## READING PASSAGE
..........

Fix cuda context bug caused by PreTrainedModel (#113)

VibhuJawa · web-flow · commit 770d26108f8d · 2025-03-14T10:22:34.000-07:00
* Fix cuda context bug caused by PreTrainedModel

Signed-off-by: Vibhu Jawa &lt;vjawa@nvidia.com&gt;

* Flake8 style fixes

Signed-off-by: Vibhu Jawa &lt;vjawa@nvidia.com&gt;

---------

Signed-off-by: Vibhu Jawa &lt;vjawa@nvidia.com&gt;
diff --git a/crossfit/backend/torch/hf/memory_curve_utils.py b/crossfit/backend/torch/hf/memory_curve_utils.py
@@ -12,13 +12,14 @@
 # See the License for the specific language governing permissions and
 # limitations under the License.
 
+from __future__ import annotations
 
 import joblib
 import numpy as np
 import torch
+import transformers
 from sklearn.linear_model import LinearRegression
 from tqdm import tqdm
-from transformers import PreTrainedModel
 
 from crossfit.utils.model_adapter import adapt_model_input
 from crossfit.utils.torch_utils import (
@@ -29,7 +30,7 @@
 
 
 def fit_memory_estimate_curve(
-    model: PreTrainedModel,
+    model: "transformers.PreTrainedModel",
     path_or_name: str,
     start_batch_size: int = 1,
     end_batch_size: int = 2048,
diff --git a/crossfit/data/sparse/core.py b/crossfit/data/sparse/core.py
@@ -172,12 +172,12 @@ def to_pytrec(self, is_run=False):
 
         qrel = {}
         for i in range(self.indices.shape[0]):
-            query_id = f"q{i+1}"
+            query_id = f"q{i + 1}"
             qrel[query_id] = {}
 
             row = sparse_matrix[i]
             for j, score in zip(row.indices, row.data):
-                doc_id = f"d{j+1}"
+                doc_id = f"d{j + 1}"
                 qrel[query_id][doc_id] = int(score) if is_run else float(score)
 
         return qrel
diff --git a/examples/dask_aggregate_bench.py b/examples/dask_aggregate_bench.py
@@ -53,19 +53,15 @@
     columns = [f"I{i}" for i in range(1, ncolumns + 1)]
     if groupby:
         columns += groupby if isinstance(groupby, list) else [groupby]
-    ddf = dd.read_parquet(
-        path,
-        blocksize=blocksize,
-        columns=columns,
-    )

..........

[Page and screen pointing data]

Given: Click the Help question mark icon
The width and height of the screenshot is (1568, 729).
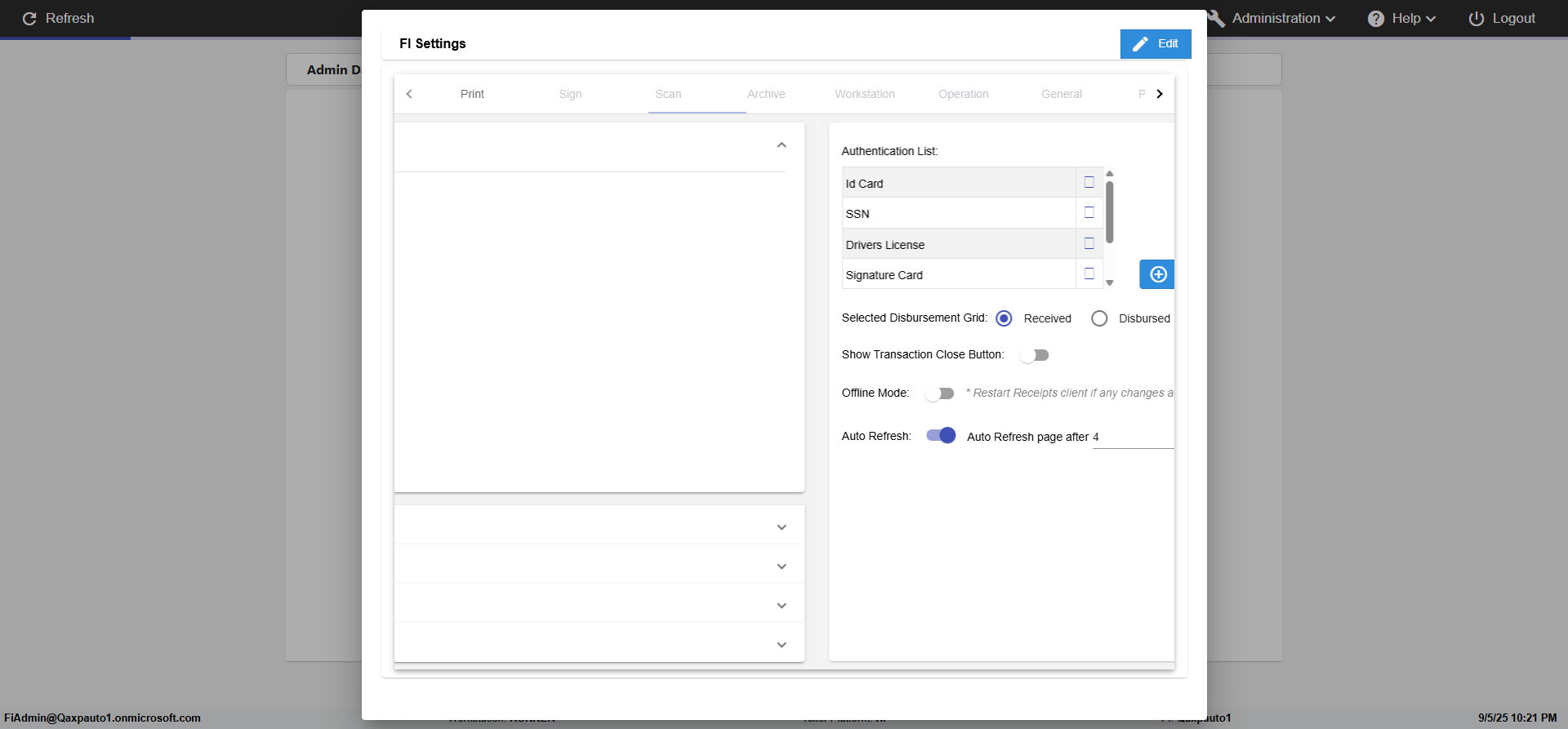Looking at the screenshot, I should [x=1376, y=19].
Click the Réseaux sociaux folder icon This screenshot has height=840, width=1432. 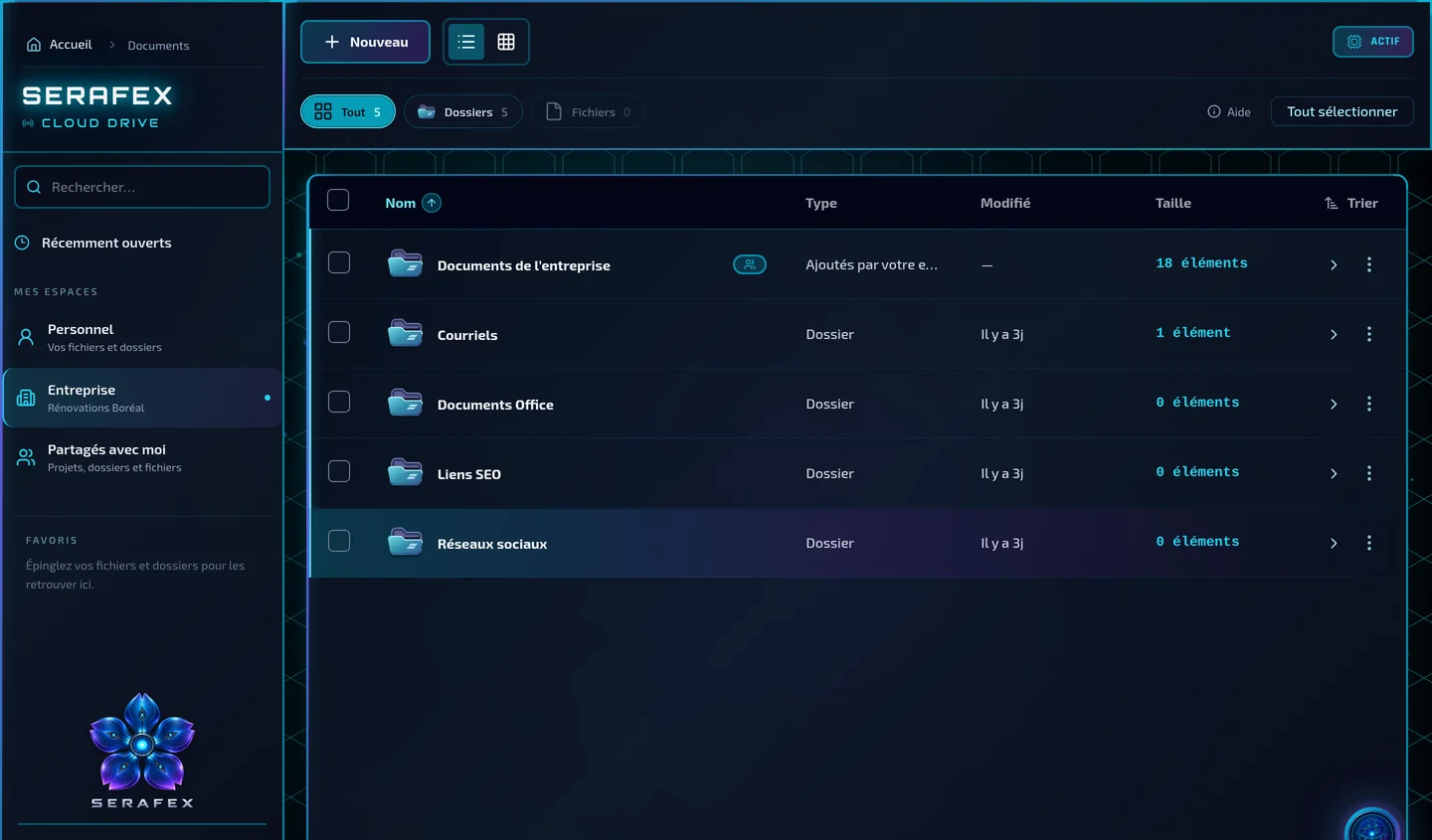(x=405, y=543)
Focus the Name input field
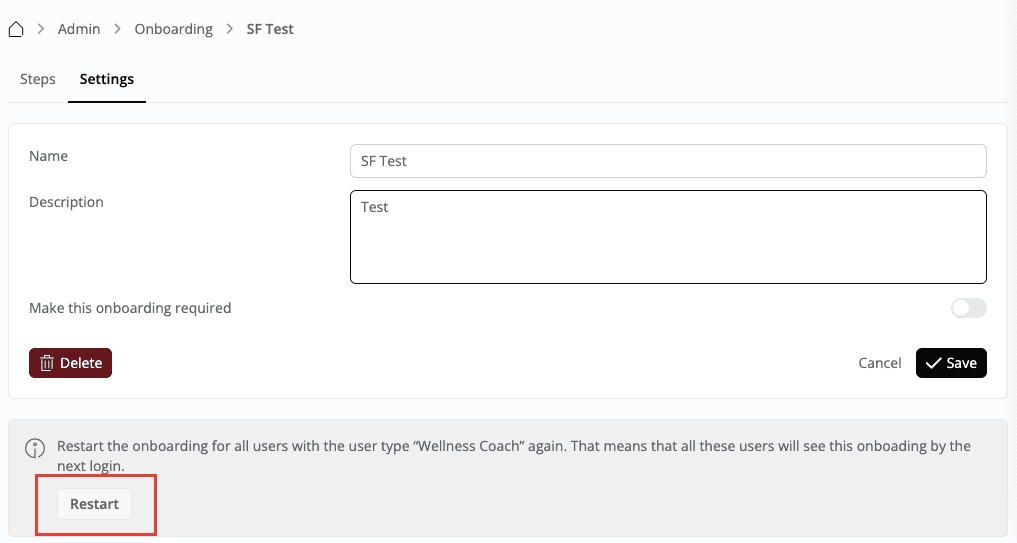 point(668,161)
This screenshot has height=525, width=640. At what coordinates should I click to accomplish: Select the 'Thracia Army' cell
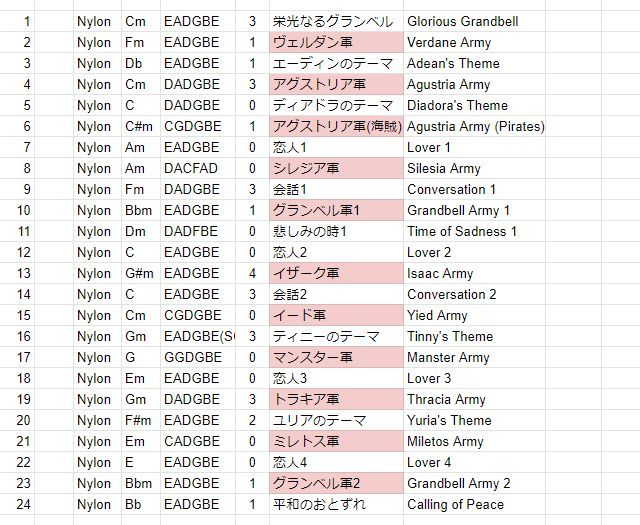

..........

## TO-DO LIST
1 - In the commit diff, rewrite the block that begins "diff --git a/crossfit/backend/torch/hf/memory_curve_utils.py" as a short list of the changes it makes.
2 - Resume the commit diff from its last line.

## RESULTS IN ORDER
1 -
- File: crossfit/backend/torch/hf/memory_curve_utils.py
- Adds `from __future__ import annotations` after the license header.
- Adds `import transformers`.
- Removes `from transformers import PreTrainedModel`.
- In `fit_memory_estimate_curve`, changes the type hint of `model` from `PreTrainedModel` to the string `"transformers.PreTrainedModel"`.

2 -
+    ddf = dd.read_parquet(path, blocksize=blocksize, columns=columns)
     print(f"\nddf: {ddf}\n")
 
     # Aggregate moments (mean, var, std)
     agg = cf.Aggregator(Moments(axis=0), per_column=True)
     t0 = time.time()
     result = aggregate(ddf, agg, to_frame=True)
     tf = time.time()
-    print(f"\nWall Time: {tf-t0} seconds\n")
+    print(f"\nWall Time: {tf - t0} seconds\n")
 
     # View result
     print(f"Result:\n{result}\n")
@@ -76,12 +72,12 @@
         t0 = time.time()
         std = ddf.groupby(groupby).std().compute()
         tf = time.time()
-        print(f"\nddf.groupby().std() takes {tf-t0} seconds, and returns:\n")
+        print(f"\nddf.groupby().std() takes {tf - t0} seconds, and returns:\n")
         print(f"\n{std}\n")
     else:
         # Compare to ddf.std()
         t0 = time.time()
         std = ddf.std().compute()
         tf = time.time()
-        print(f"\nddf.std() takes {tf-t0} seconds, and returns:\n")
+        print(f"\nddf.std() takes {tf - t0} seconds, and returns:\n")
         print(f"\n{std}\n")
diff --git a/tests/pytrec_utils.py b/tests/pytrec_utils.py
@@ -24,13 +24,13 @@ def create_qrel(relevance_scores, ids=None):
 
     qrel = {}
     for i, query_scores in enumerate(relevance_scores):
-        query_id = ids[i] if ids is not None else f"q{i+1}"
+        query_id = ids[i] if ids is not None else f"q{i + 1}"
         qrel[query_id] = {}
         for j, score in enumerate(query_scores):
             _score = int(score.item())
 
             if _score > 0:
-                doc_id = f"d{j+1}"
+                doc_id = f"d{j + 1}"
                 qrel[query_id][doc_id] = int(score.item())
 
     return qrel
@@ -41,10 +41,10 @@ def create_run(predicted_scores, ids=None):
 
     run = {}
     for i, query_scores in enumerate(predicted_scores):
-        query_id = ids[i] if ids is not None else f"q{i+1}"
+        query_id = ids[i] if ids is not None else f"q{i + 1}"
         run[query_id] = {}
         for j, score in enumerate(query_scores):
-            doc_id = f"d{j+1}"
+            doc_id = f"d{j + 1}"
             run[query_id][doc_id] = float(score.item())
 
     return run
@@ -60,6 +60,6 @@ def create_results(metric_arrays):
         for k, v in metric_arrays.items():
             q_out[k] = float(v[i])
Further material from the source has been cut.